0

Is there a thread-safe way to concurrently consume the stdout from an external process, using ProcessBuilder in Java 1.6?

Background: I need to invoke pbzip2 to unzip large files to stdout and to process each line as the file is decompressed (pbzip2 utilizes multiple CPUs, unlike other implementations).

The logical approach is to create a child thread to loop over the InputStream (i.e. stdout; don't you just love the naming?), as follows:

while((line = reader.readLine()) != null)
{
     // do stuff
}

However, unzipping is slow, so what I really need is for the reader.readLine method to quietly wait for the next line(s) to become available, instead of exiting.

Is there a good way to do this?

Rob
  • 5,512
  • 10
  • 41
  • 45
  • 1
    The reader.readLine() does exactly what you want. Does your implementation exit too early? – akarnokd Jun 22 '09 at 16:26
  • No, the documentation I had didn't specify if it would wait or not, so it left me wondering is this was thread-safe -- for example, whether, if the timing just happened to be out, readLine would think the stream is closed. – Rob Jun 23 '09 at 13:27

3 Answers3

2

You should be able to wrap your input stream with an InputStreamReader and BufferedReader. You can then call readLine() and that will block as required.
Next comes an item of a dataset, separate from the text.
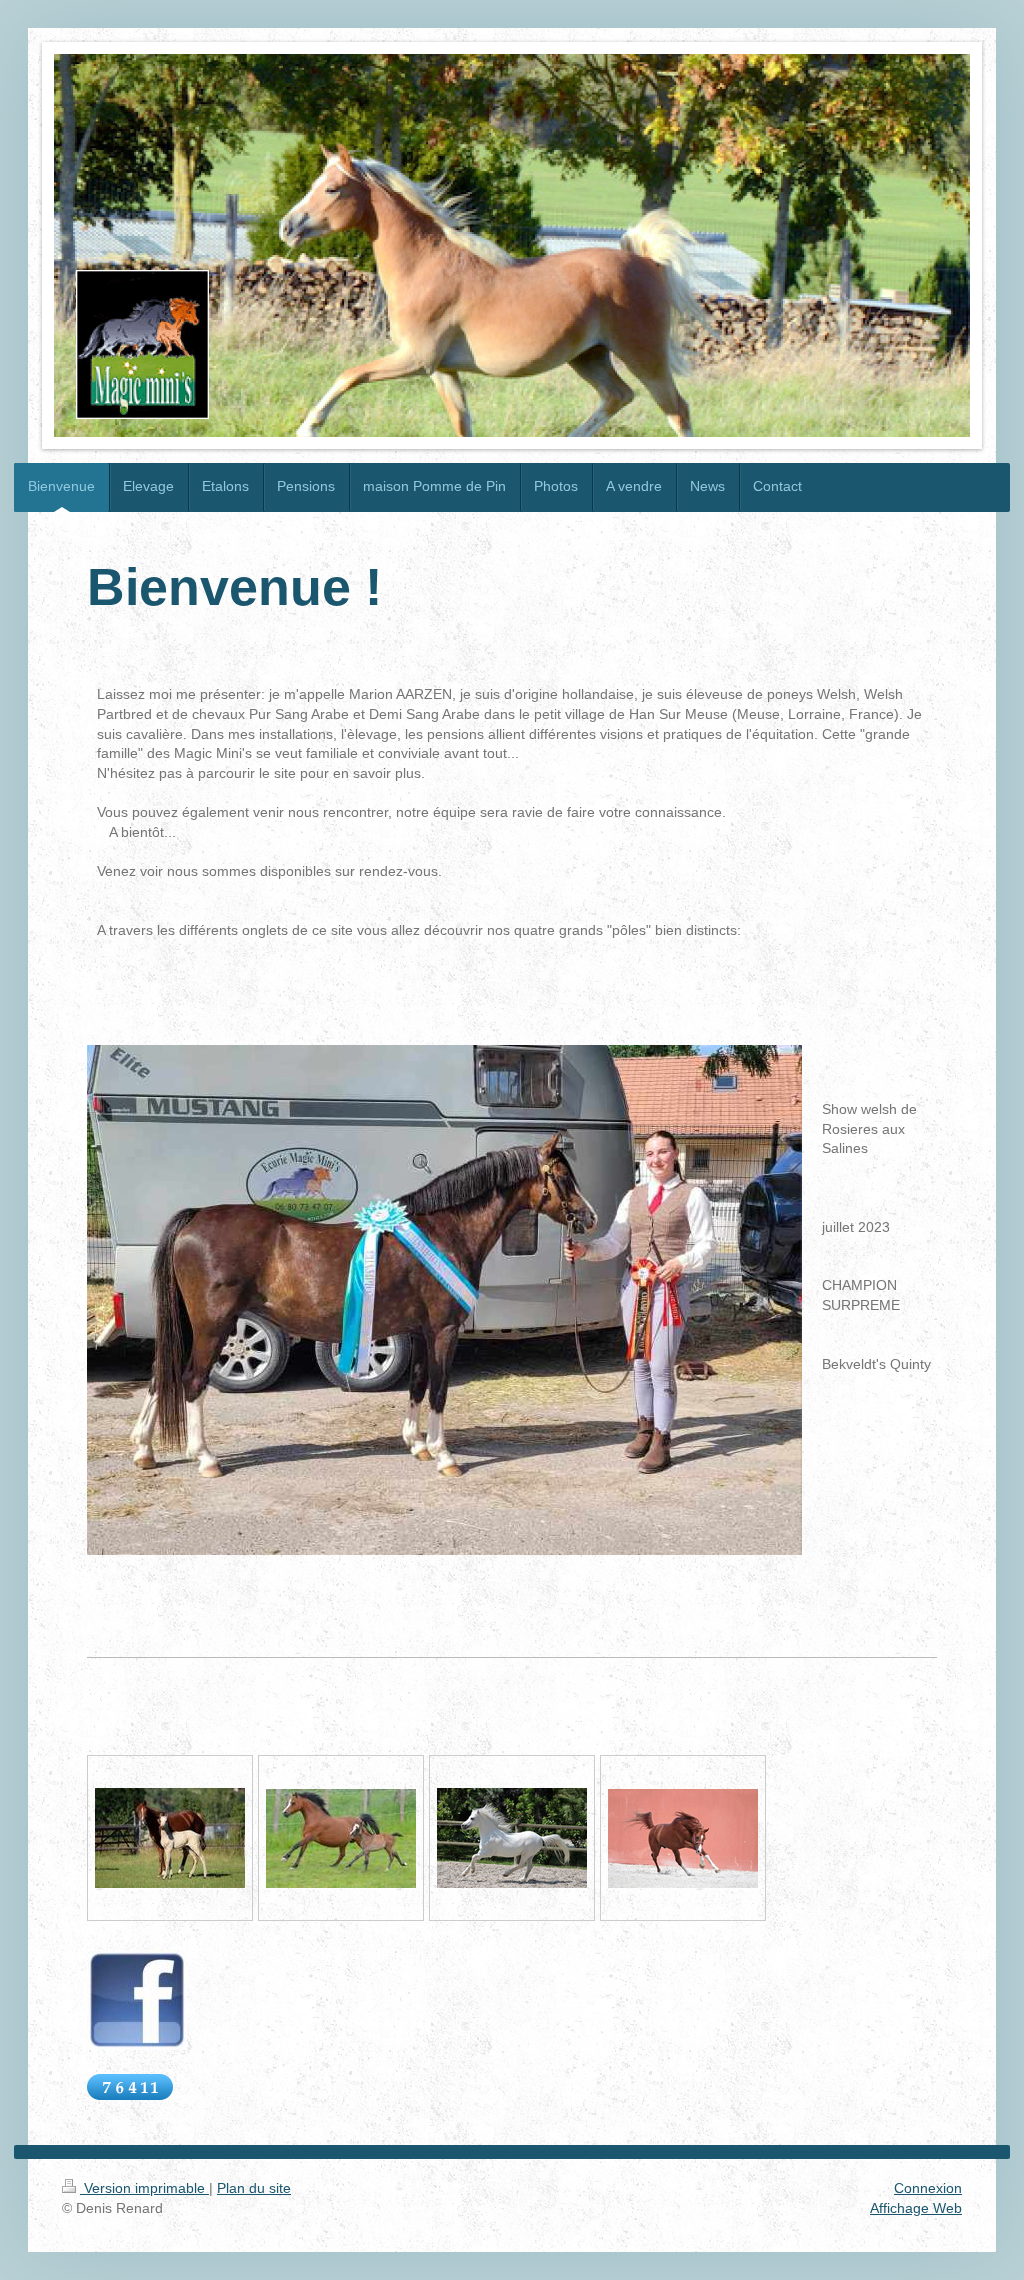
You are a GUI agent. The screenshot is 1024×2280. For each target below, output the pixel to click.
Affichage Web (916, 2208)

Note that you should have a corresponding reader for the stderr. You don't have to do anything with it, but you will need to consume the stderr stream, otherwise your spawned process may well block. See this answer for links etc.

Community
  • 1
  • 1
Brian Agnew
  • 268,207
  • 37
  • 334
  • 440
1

You more or less have the solution yourself. You just create a new thread which reads the next line in a loop from the stream of your external process and processes that line.

readLine() will block and wait until an entire new line is available. If you're on a multicore/processor machine, your external process can happily continue unzipping while your thread processes a line. Atleast unzipping can continue until the OS pipes/buffers becomes full.

Just note that if your processing is slower than unzipping, you'll block the unzipping, and at this point it becomes a memory vs speed issue. e.g. you could create one thread that does nothing but read lines(so unzipping will not block), buffer them up in a queue in memory and a another thread - or even several, that consumes said queue.

readLine method to quietly wait for the next line(s) to become available, instead of exiting

nd that's exactly what readLine should do, it will just block until a whole line is available.

nos
  • 223,662
  • 58
  • 417
  • 506
1

Yes.

I have written some code that kicks off a time consuming job (ffmpeg) in a Process (spawned by process builder), and it in turn kicks off my OutputStreamReaderclass that is an extention of Thread that consumes the stdio and does some magic with it.

The catch (for me) was redirecting the error stream. Here is my code snippet:

        procbbuilder.redirectErrorStream(true);
        proc = pb.start();
        err = new MyOutputStreamReader(this, proc.getInputStream());  //extenion of thread
        err.start();

        int exitCode = proc.waitFor();
Stu Thompson
  • 38,370
  • 19
  • 110
  • 156